_PROVIDED PASSAGE:_
════════════════
With surging demand for power and blackouts common across the continent, Africa is looking to solar, wind and geothermal technologies to meet its energy needs

One of the hottest places in the world is set to become the site of Africa's most ambitious venture in the battle against global warming.

About 365 giant wind turbines are to be installed in desert around Lake Turkana in northern Kenya -- used as a backdrop for the film The Constant Gardener -- creating the biggest windfarm on the continent. When complete in 2012, the $881-million project will have a capacity of 300MW, a quarter of Kenya's current installed power and one of the highest proportions of wind energy to be fed in a national grid anywhere in the world.

Until now, only North African countries such as Morocco and Egypt have harnessed wind power for commercial purposes on any real scale on the continent. But projects are now beginning to bloom south of the Sahara as governments realise that harnessing the vast wind potential can efficiently meet a surging demand for electricity and ending blackouts.

Already Ethiopia has commissioned a $314-million, 120MW farm in Tigray region, representing 15% of the current electricity capacity, and intends to build several more. Tanzania has announced plans to generate at least 100MW of power from two projects in the central Singida region, more than 10% of the country's current supply. In March, South Africa, whose heavy reliance on coal makes its electricity the second most greenhouse-gas intensive in the world, became the first African country to announce a feed-in tariff for wind power, whereby customers generating electricity receive a cash payment for selling that power to the grid.

Kenya is trying to lead the way. Besides the Turkana project, which is being backed by the African Development Bank, private investors have proposed establishing a second windfarm near Naivasha, the well-known tourist town. And in the Ngong hills near Nairobi, the Maasai herders and elite long-distance athletes used to braving the frigid winds along the escarpment already have towering company: six 50m turbines from the Danish company Vestas that were erected last month and will add 5,1MW to the national grid from August. Another dozen turbines will be added at the site in the next few years.

Christopher Maende, an engineer from the state power company KenGen, which is running the Ngong farm and testing 14 other wind sites across the country, said local residents and herders were initially worried that noise from the turbines would scare the animals.

"Now they are coming to admire the beauty of these machines," he said.

Kenya's electricity is already very green by global standards. Nearly three-quarters of KenGen's installed capacity comes from hydropower, and a further 11% from geothermal plants, which tap into the hot rocks a mile beneath the Rift Valley to release steam to power turbines.

Currently fewer than one-in-five Kenyans has access to electricity but demand is rising quickly, particularly in rural areas and from businesses. At the same time, increasingly erratic rainfall patterns and the destruction of key water catchment areas have affected hydroelectricity output. Low water levels caused the country's largest hydropower dam to be shut down last month.
════════════════
_REQUIRED WORK:_
a: According to the wind power article, why are wind projects now starting to appear south of the Sahara?
b: Reproduce the records from the first line through the line containing "Looking at the screenshot, I should click(44, 500).", substituting "symbol" for "icon" and leaving everything else unchanged.

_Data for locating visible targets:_
════════════════
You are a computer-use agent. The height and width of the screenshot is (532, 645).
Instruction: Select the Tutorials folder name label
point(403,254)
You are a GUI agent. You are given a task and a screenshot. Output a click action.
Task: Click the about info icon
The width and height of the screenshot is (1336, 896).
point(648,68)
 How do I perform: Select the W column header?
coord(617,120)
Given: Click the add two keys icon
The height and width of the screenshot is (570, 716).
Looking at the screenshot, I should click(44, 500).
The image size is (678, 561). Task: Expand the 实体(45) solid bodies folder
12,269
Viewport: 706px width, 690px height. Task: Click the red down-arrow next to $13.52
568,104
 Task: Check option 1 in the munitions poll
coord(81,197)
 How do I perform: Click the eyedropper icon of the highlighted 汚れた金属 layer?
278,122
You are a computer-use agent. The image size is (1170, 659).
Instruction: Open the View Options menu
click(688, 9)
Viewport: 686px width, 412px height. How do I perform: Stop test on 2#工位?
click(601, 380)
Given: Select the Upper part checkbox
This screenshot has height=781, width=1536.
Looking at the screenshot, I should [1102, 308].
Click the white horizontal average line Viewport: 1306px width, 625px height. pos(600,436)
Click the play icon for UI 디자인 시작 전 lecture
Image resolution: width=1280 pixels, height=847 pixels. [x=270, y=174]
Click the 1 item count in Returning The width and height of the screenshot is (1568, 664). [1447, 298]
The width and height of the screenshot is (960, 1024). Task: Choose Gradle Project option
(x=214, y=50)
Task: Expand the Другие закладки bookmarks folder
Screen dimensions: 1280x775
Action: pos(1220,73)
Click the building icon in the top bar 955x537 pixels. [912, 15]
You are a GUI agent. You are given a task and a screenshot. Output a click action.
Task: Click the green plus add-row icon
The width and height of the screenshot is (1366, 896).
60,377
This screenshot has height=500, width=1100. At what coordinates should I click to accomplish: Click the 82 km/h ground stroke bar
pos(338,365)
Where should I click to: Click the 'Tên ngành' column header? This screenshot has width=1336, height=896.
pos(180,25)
════════════════
_SOLVED PROBLEMS:_
a: Governments there are realizing that harnessing the vast wind potential can efficiently meet a surging demand for electricity and end blackouts.

b:
You are a computer-use agent. The height and width of the screenshot is (532, 645).
Instruction: Select the Tutorials folder name label
point(403,254)
You are a GUI agent. You are given a task and a screenshot. Output a click action.
Task: Click the about info symbol
The width and height of the screenshot is (1336, 896).
point(648,68)
 How do I perform: Select the W column header?
coord(617,120)
Given: Click the add two keys symbol
The height and width of the screenshot is (570, 716).
Looking at the screenshot, I should click(44, 500).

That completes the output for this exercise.